Robert Wilhelm says:
November 14, 2013 at 12:04 PM

I have seen the grave, or what is left of it. The family removed the stone because souvenir hunters would chip away pieces of it. Today people leave pennies, heads-up, on the base in remembrance.

Leslie says:
April 3, 2014 at 6:02 PM

What a truly ignorant comment.

Unknown says:
August 20, 2015 at 10:01 PM

I suspect that Pearl's head ended up in the river. Maybe someday, a fisherman will bring it up and she will be complete once more.

Unknown says:
July 5, 2017 at 11:05 PM

She may have been a virgin whatever the case maybe you got to look at her family where she came from if it was some kind of evil sacrifice and she was a pure good woman or came from a good family it was just to show how they can just ruin something good and basically make a big story about how a good person gets things happen to them that's bad which is just evil do the evilest thing saddest thing that's what they do and this is a very good common I don't know what that guy was talking about saying it was ignorant comment sounds like he needs to go to church himself just saying

Unknown says:
October 12, 2017 at 2:04 PM

This is to "unknowns" post in July this year.
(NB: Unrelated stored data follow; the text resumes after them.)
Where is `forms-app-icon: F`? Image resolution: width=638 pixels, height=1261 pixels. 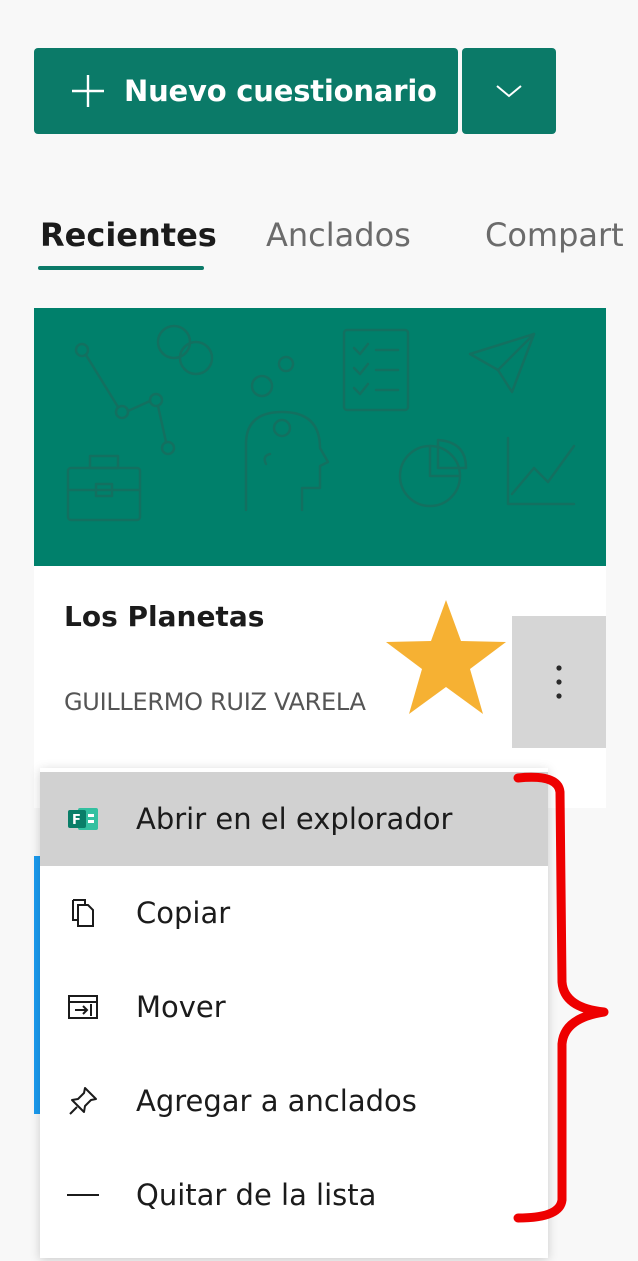 forms-app-icon: F is located at coordinates (83, 819).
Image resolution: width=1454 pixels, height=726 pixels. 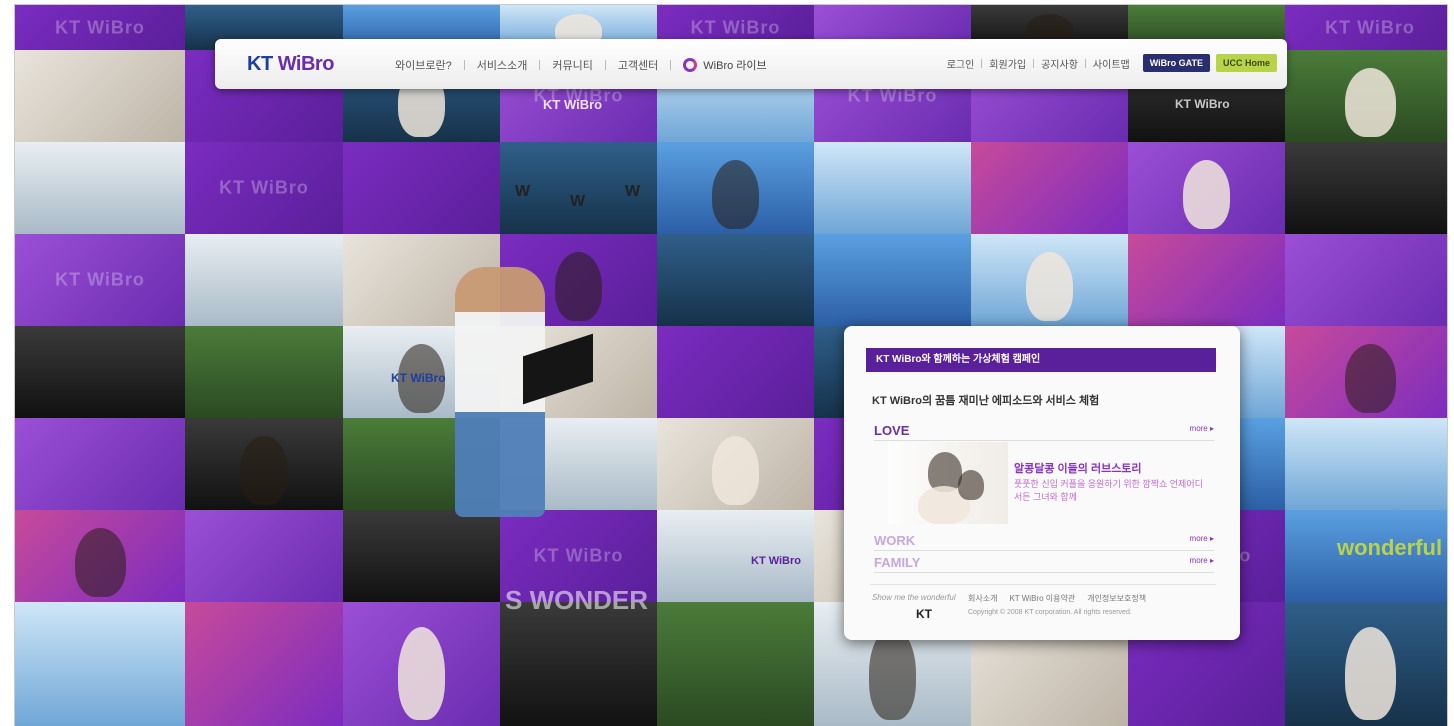 I want to click on category-love-label: LOVE, so click(x=892, y=430).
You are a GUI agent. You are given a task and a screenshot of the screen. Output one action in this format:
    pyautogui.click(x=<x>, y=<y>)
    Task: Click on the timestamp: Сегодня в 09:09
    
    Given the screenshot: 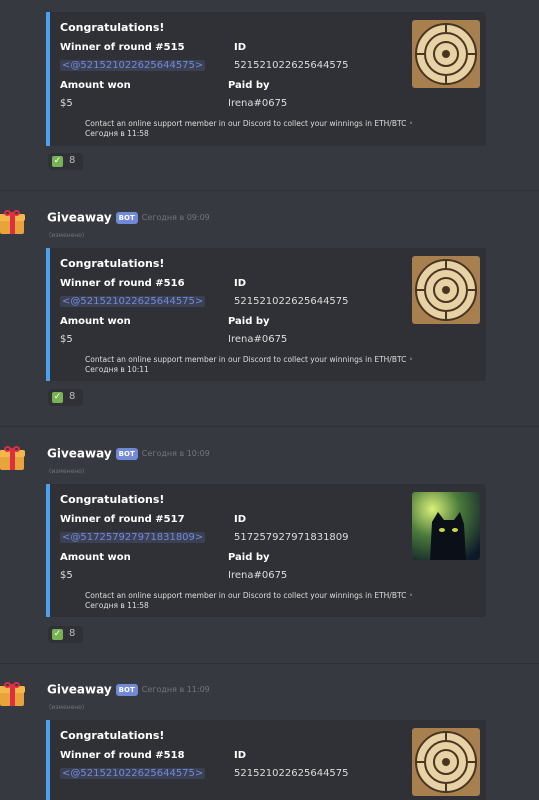 What is the action you would take?
    pyautogui.click(x=176, y=218)
    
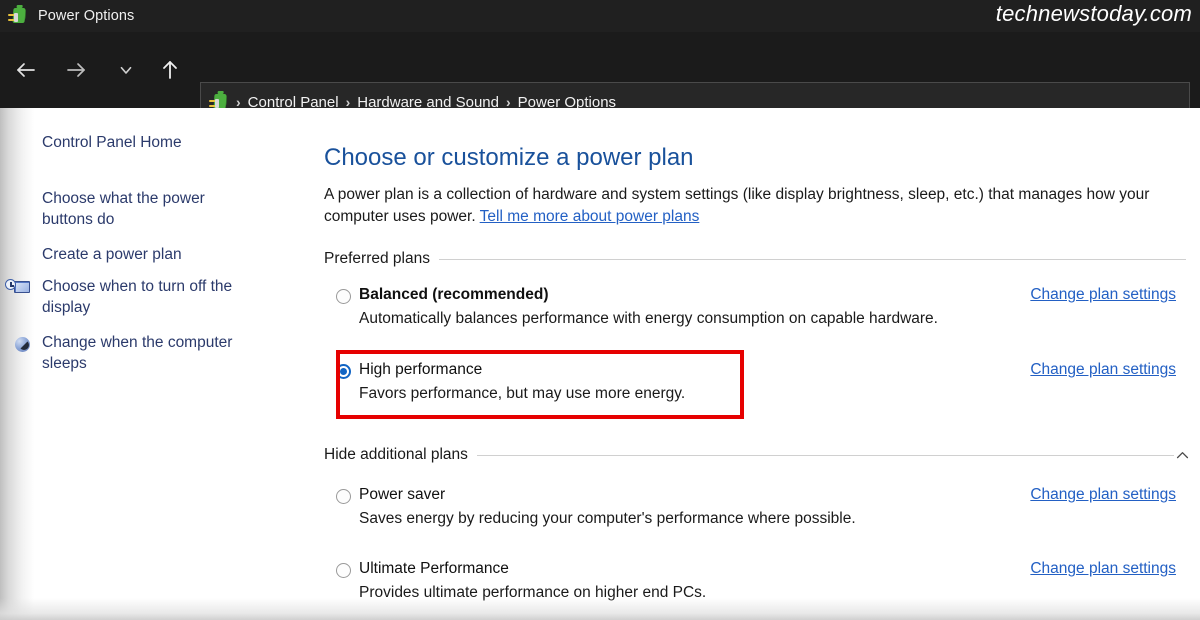 The width and height of the screenshot is (1200, 620). I want to click on radio-balanced, so click(344, 296).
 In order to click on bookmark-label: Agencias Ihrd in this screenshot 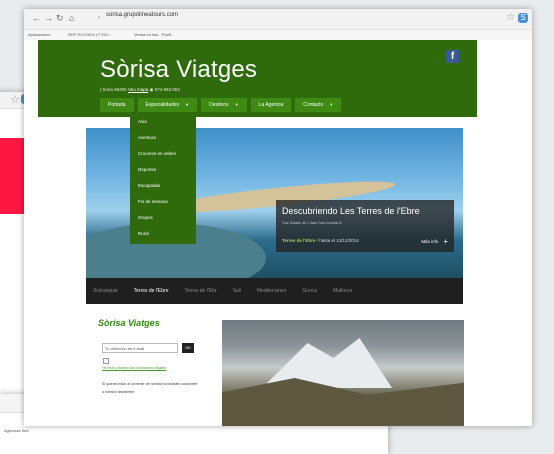, I will do `click(16, 430)`.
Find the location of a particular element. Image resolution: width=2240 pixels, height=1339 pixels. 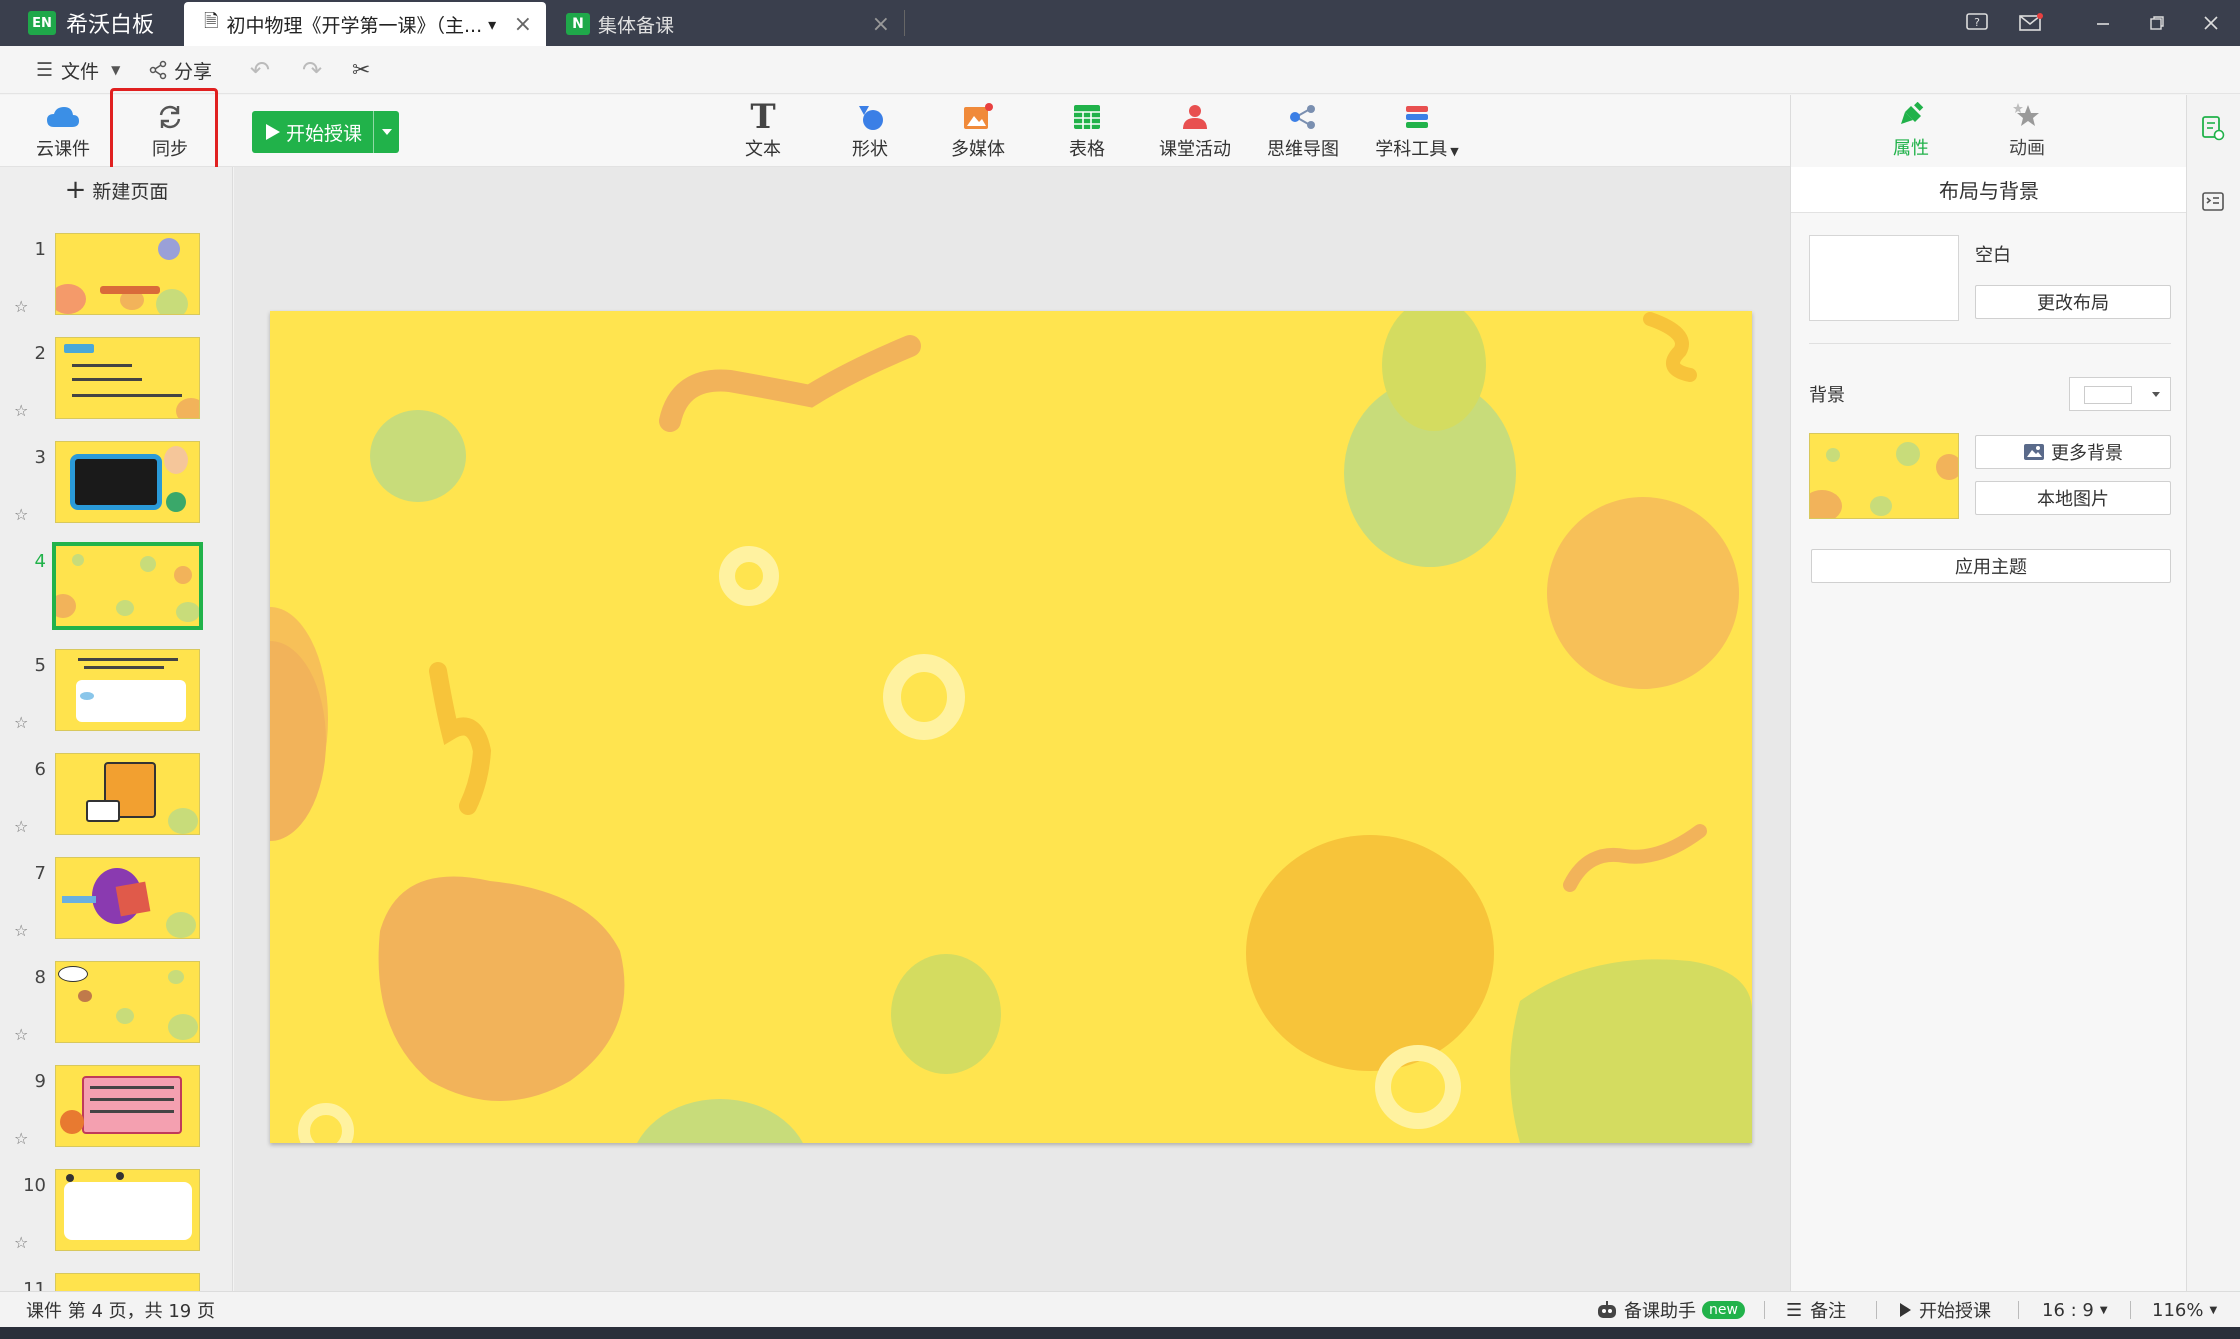

slide-thumbnail-row: 11 is located at coordinates (116, 1282).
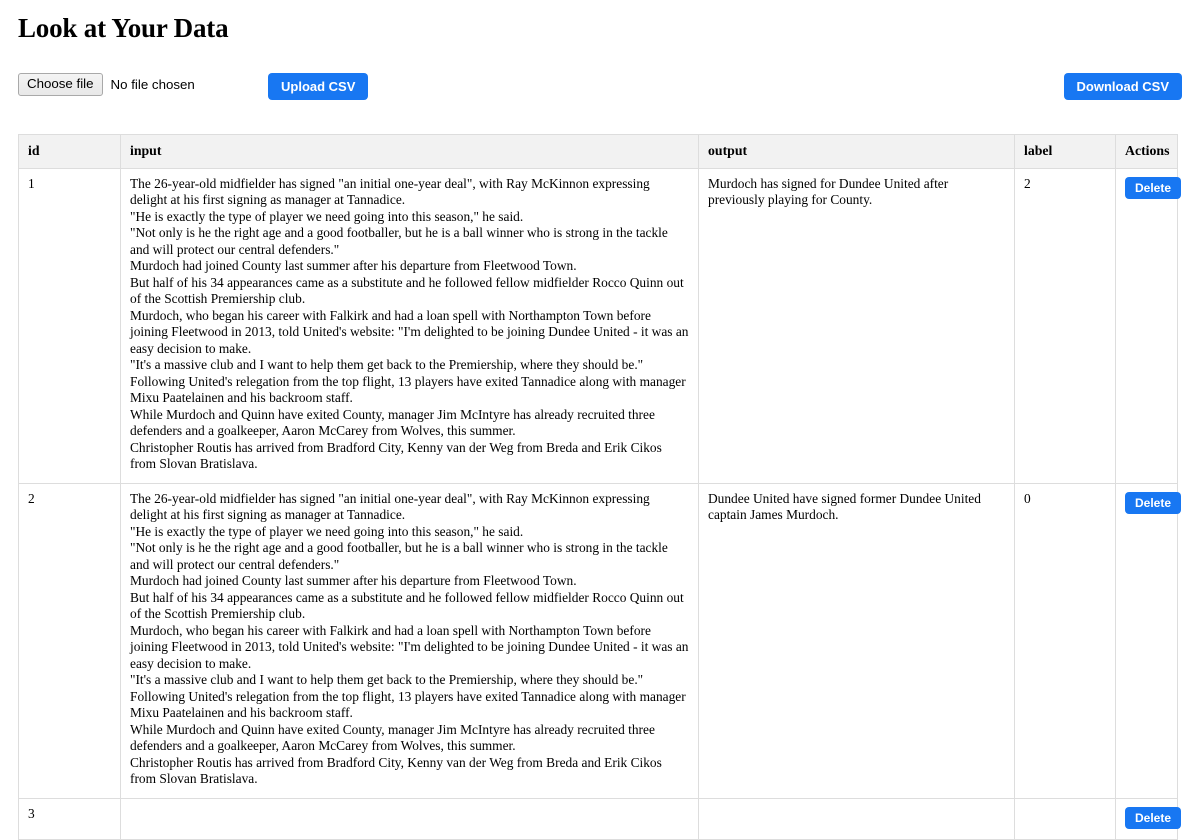  What do you see at coordinates (70, 818) in the screenshot?
I see `cell-id: 3` at bounding box center [70, 818].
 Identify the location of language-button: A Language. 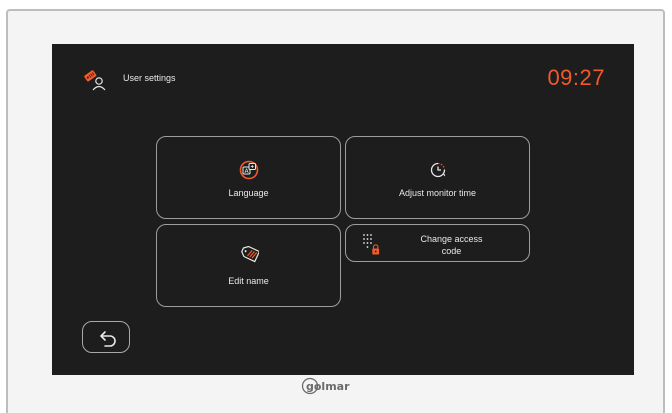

Excuse me!? Did you read ANY of this article? How in the hell was Pearl a VIRGIN!? Her fetus was 5 months pregnant. Or are you now going to say they killed her for her innocent baby so they could sacrifice that to Satan?
Come the fuck on. Ignorant idiot! Any claims of satanism was VERY RECENT. What was never in doubt was motive....eaither to kill her to hide the pregnancy and not have to deal with it all or she died during a very botched abortion. Are you aware of how many muderers tried (& succeeded a lot) to hide the identity of a victim by decapitating them.
Yet you want it alllll to revolve around thus freakin god crap. Give it up. The whole fuckin case revolved around her BEING PREGNANT, yet you comment stating how she may been a virgin ....I really hope your not trying to say she was carrying the new messiah? Another virgin birth?

djpass says:
September 19, 2019 at 6:00 PM

How convenient that Wagner was "insane" but quickly cured!